Copy each line of the records below that has "green" in it.

[Stored entries]
━━━━━━━━━━━━━━━━━━━━

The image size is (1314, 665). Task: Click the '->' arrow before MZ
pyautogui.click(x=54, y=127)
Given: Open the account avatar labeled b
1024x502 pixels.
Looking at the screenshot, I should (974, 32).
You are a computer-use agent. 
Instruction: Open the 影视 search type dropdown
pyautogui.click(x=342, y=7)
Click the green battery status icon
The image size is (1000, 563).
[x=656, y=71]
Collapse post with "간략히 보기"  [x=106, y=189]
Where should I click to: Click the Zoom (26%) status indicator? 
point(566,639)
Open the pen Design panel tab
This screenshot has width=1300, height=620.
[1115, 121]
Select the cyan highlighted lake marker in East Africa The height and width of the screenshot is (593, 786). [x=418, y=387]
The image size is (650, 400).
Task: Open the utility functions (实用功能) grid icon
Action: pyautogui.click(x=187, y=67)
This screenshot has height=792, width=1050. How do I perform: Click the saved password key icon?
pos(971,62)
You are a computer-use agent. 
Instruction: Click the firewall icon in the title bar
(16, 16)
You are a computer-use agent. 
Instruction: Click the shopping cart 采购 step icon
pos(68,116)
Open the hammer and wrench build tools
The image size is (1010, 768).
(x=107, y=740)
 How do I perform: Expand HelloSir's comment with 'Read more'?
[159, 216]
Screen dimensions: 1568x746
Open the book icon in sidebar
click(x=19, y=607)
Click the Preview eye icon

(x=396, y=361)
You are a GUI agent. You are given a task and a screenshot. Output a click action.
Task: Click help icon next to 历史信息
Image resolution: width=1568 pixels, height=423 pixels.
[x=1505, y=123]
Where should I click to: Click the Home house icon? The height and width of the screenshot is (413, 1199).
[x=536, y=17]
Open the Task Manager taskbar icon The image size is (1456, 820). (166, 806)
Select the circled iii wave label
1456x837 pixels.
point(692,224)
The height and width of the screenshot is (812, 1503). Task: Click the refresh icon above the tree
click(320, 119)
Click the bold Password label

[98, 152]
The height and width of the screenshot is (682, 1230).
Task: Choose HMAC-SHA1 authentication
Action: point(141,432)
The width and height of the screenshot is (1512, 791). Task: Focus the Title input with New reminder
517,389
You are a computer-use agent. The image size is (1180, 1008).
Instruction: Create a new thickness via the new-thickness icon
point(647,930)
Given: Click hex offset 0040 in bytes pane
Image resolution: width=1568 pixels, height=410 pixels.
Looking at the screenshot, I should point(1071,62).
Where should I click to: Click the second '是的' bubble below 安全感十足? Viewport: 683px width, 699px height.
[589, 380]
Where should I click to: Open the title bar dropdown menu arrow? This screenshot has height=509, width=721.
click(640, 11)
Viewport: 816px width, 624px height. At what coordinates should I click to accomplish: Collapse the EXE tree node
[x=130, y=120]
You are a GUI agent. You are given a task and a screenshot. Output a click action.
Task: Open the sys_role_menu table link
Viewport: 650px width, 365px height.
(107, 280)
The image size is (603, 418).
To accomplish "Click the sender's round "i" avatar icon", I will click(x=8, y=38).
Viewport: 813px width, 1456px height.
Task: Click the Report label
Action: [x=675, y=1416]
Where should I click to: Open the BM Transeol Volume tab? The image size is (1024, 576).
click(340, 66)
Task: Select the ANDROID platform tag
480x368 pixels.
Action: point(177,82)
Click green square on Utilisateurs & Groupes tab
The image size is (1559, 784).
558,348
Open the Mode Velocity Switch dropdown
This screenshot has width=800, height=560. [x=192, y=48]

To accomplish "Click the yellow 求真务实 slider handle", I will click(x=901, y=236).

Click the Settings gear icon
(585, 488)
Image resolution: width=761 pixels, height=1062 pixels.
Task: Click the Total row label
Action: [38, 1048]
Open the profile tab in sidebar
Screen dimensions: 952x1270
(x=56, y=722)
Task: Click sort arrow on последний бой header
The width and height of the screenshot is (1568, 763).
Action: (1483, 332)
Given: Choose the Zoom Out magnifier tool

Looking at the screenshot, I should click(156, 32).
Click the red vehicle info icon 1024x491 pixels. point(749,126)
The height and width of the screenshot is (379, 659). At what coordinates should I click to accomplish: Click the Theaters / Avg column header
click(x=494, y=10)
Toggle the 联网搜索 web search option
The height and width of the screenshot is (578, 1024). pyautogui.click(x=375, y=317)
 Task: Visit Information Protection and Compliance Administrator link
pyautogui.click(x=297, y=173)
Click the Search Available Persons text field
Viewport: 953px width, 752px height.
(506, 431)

━━━━━━━━━━━━━━━━━━━━

**TASK RESULT:**
Click the green battery status icon
Click green square on Utilisateurs & Groupes tab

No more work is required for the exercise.